1909 Adana Ermeni Olayları

Olayların Nedenleri

Adana, Ermeniler için, dini, tarihi ve stratejik bir öneme sahipti. Eskiden Ermenilerin hüküm sürdüğünü iddia ettikleri Kilikya’yı diriltmek ve Ermeniliğin bir kısmını burada toplayarak Küçük Ermenistan’ı kurmak kutsal bir gaye, milli bir idealdi. Ermenilerin eskiden beri dini merkezlerinden biri olan Sis Katagikosluğu Adana vilayeti dahilinde bulunuyordu (Kodaman-Ünal, 1996, s. 71).

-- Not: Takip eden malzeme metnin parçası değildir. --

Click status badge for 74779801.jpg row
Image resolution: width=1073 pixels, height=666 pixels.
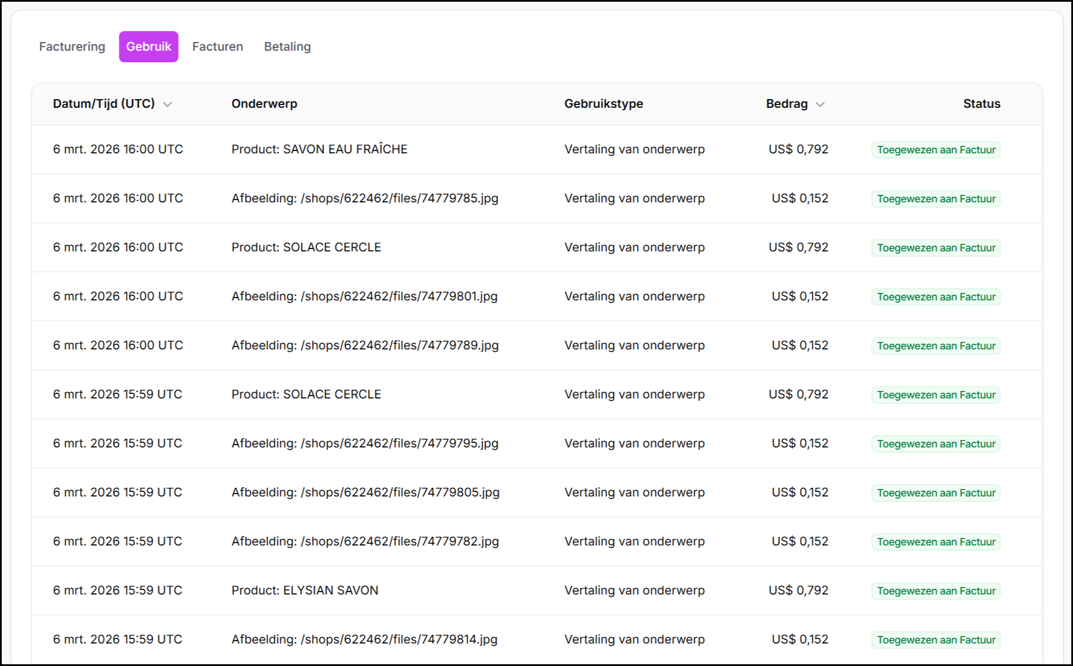coord(936,297)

Ermenilerin en kuvvetli faaliyetleri bu bölge üzerinde olmuş (Uras, s. 550), Hınçak ve Truşak ve Taşnaksütyun Cemiyetleri vilâyetin her tarafında kulüpler açarak Ermenileri oralarda toplayarak bilinçlendirmişlerdir (BEO, 3621/271523).

Ermenilerin bir kısmı Adana’yı sahili olması, yabancıların çokça bulunması, ve diğer bazı sebeplerden dolayı Ermenilerin yaşadığı Doğu Anadolu vilayetlerine tercihen uygun bir kargaşa çıkarma yeri kabul ederek öteden beri bir çok tedbir almış, civar vilâyetlerden bir çok Ermeni’yi Adana’ya çağırarak iskân ile eskiden bir ailenin ikamet ettiği yerde, nüfusta kaydı olmayan 4-5 aile yerleştirmişlerdi (BEO, 3621/271523; Kodaman-Ünal, 1996, s. 72).

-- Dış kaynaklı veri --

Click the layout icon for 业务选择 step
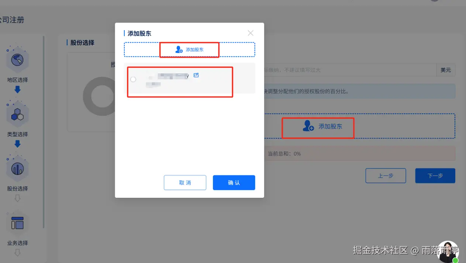This screenshot has width=466, height=263. pos(17,223)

Adana Ermeni murahhası Muşeg Efendi, Cebel-i Bereket dahilindeki Hristiyan köylerini dolaşarak hükümet dairelerinde pek çok şeye müdahale etmiş ve ahaliyi türlü oyunlarla teşvik etmiş, bazı hükümet memurlarını yazılı olarak tahkir etmiş, selâhiyeti ve vazifesi dışında vilâyet dahilinde Ermeni bulunan yerleri dolaşarak vergi ve bedel-i askeri vermemeleri yolunda Hristiyan ahaliye telkinlerde bulunmuştu (BEO, 3621/271523).

Ermenilerin bir taraftan iskân hususuna diğer taraftan ise silah teminine çalışmaları o dereceye varmıştı ki, eski hükümet bile buna göz yumamayarak Adana sahilinde kaçakçılığa mani olmak için İskele Komisyonları kurmuştu. Silah tüccarları menfaat temin etmek için Ermenilerin İslamları ve karşılık olarak diğerlerini keseceklerini yaymışlar, bu da Mersin ve İskenderun’dan Meşrutiyetten sonra Adana’ya 12.800 tüfek ithal edilmesine sebep olmuştur (BEO, 3621/271523).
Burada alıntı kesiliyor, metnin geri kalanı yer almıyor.